Kubernetes Podcast from Google: Episode 40 - GKE Usage Metering, with Madhu Yennamani

#40 February 12, 2019

GKE Usage Metering, with Madhu Yennamani

Hosts: Craig Box, Adam Glick

The new GKE Usage Metering feature lets you find out how much your tenants or applications cost to run. Your hosts talk to Madhu Yennamani, product manager at Google Cloud, about usage metering, and how new GKE features are implemented.

Do you have something cool to share? Some questions? Let us know:

Chatter of the Week

News of the week

Links from the interview

Transcript

Show full transcript

CRAIG BOX: Hi, and welcome to the Kubernetes Podcast from Google. I'm Craig Box.

ADAM GLICK: And I'm Adam Glick.

[MUSIC PLAYING]

CRAIG BOX: Another one of those rare weeks where we're in the same room.

ADAM GLICK: It is indeed, which was a little bit of a challenge to get here. But I'm glad that I made it down to sunny California today.

CRAIG BOX: Yes. I see you had a snow day last week, which we put the picture in the show notes. But it turns out that it's all got a little bit worse since then.

ADAM GLICK: It has continued and continued, yes. It was amazing. I did all the shoveling at the house, which then just led to me waking up this morning and realizing that it all just needs to be shoveled again.

CRAIG BOX: That's the magic of snow. I lived in Canada for, what we call, two winters-- for two years, which, basically, there's snow on the ground from October through, basically, June. So I'm at least roughly familiar with that. The weather in London, actually, took a turn for the worse the day after we left, and there was a great video of a plane-- I must say it's a perfectly normal maneuver for a plane that pilots do train for.

But a 787 coming into land, and basically getting wheels down saying, no, it's a little bit too windy here. I'm going to take back off again and go around for another go. And that was the day after we left, so really quite glad we missed that.

ADAM GLICK: Were you on that plane?

CRAIG BOX: No, no. I was safely here watching it all on a little video on Twitter.

ADAM GLICK: I've only been on a plane that did that once. That was very strange.

CRAIG BOX: Yeah, I think I may have once as well.

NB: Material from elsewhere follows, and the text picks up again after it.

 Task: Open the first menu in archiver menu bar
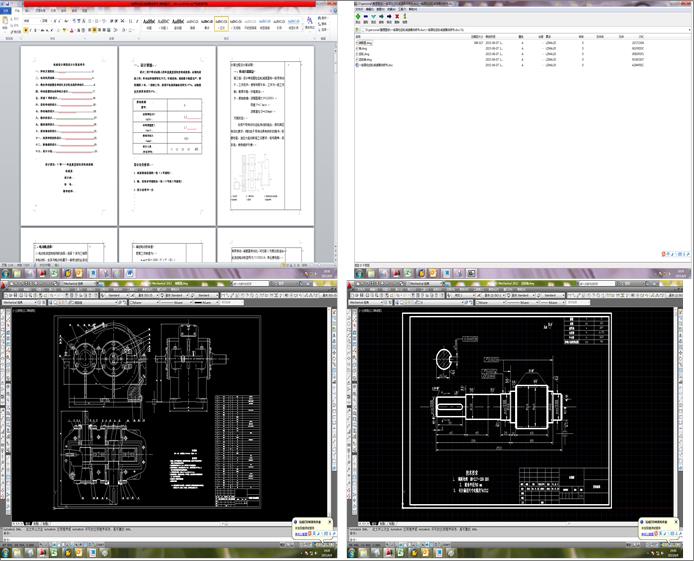point(360,9)
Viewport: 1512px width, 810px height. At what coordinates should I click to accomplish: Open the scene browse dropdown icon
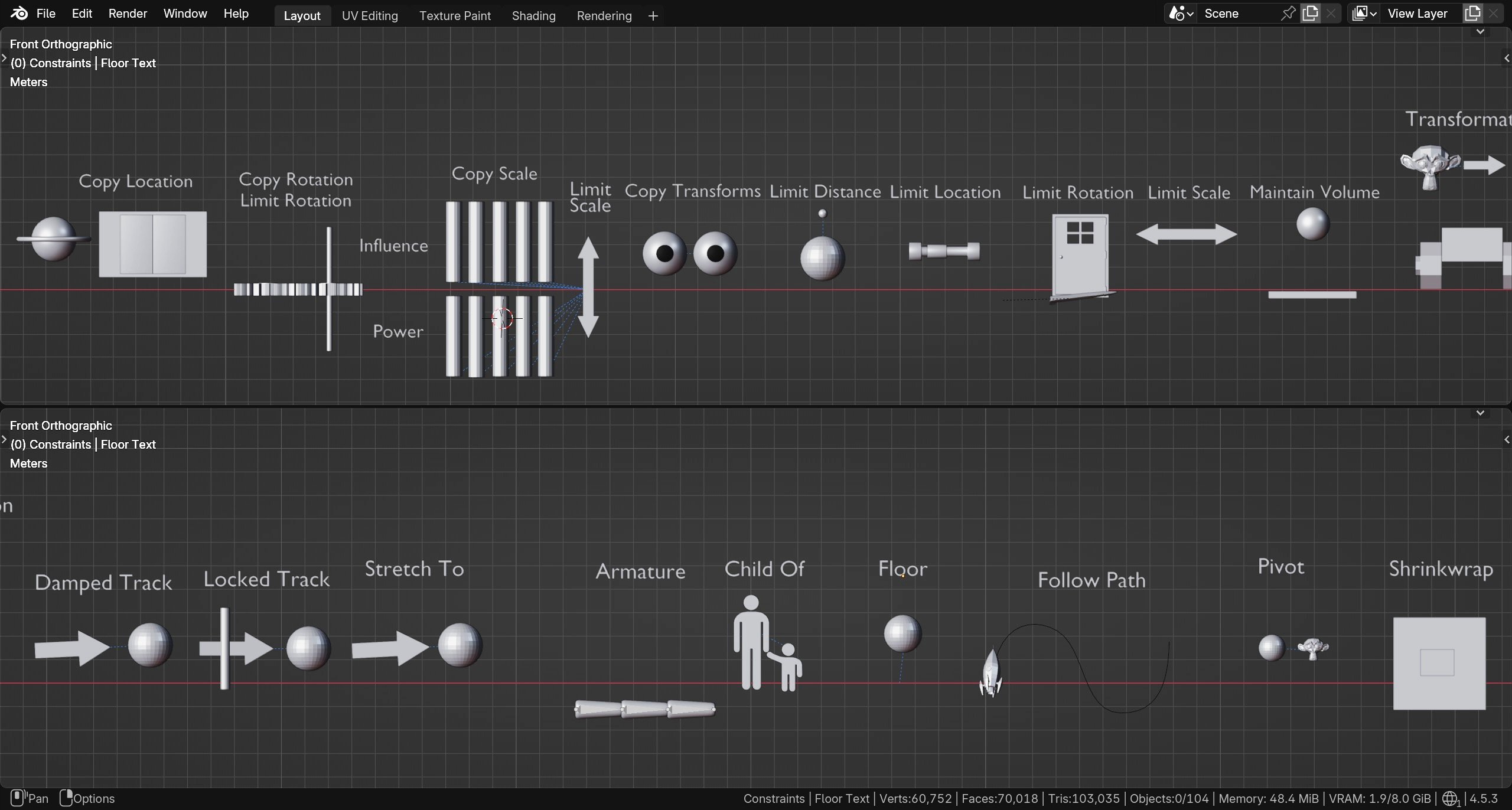pos(1181,14)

But I'm glad that we're all here and--

ADAM GLICK: All's well that ends well. The pilots out there are well-trained, and I'm very happy for that.

CRAIG BOX: Let's get to the news. This week opens with a major vulnerability in the Cloud Native stack, this time in the runc container runtime. A user with root inside a container could overwrite the runc binary on the host, thus escaping the container and gaining root access to the whole machine.

Fixes are out for most distributions. For GKE customers, the default container-optimized OS is not affected and no patch is needed. Customers running Ubuntu nodes need to upgrade the nodes to a new version, which is being published, and they have been contacted with instructions.

ADAM GLICK: Infoworld has named Kubernetes one of their technologies of the year for the second year in a row. In their write-up, they mention that Kubernetes has broken free from a crowd of container orchestrators to become the standard platform everywhere and that spending time learning Kubernetes will pay back dividends to people in operations.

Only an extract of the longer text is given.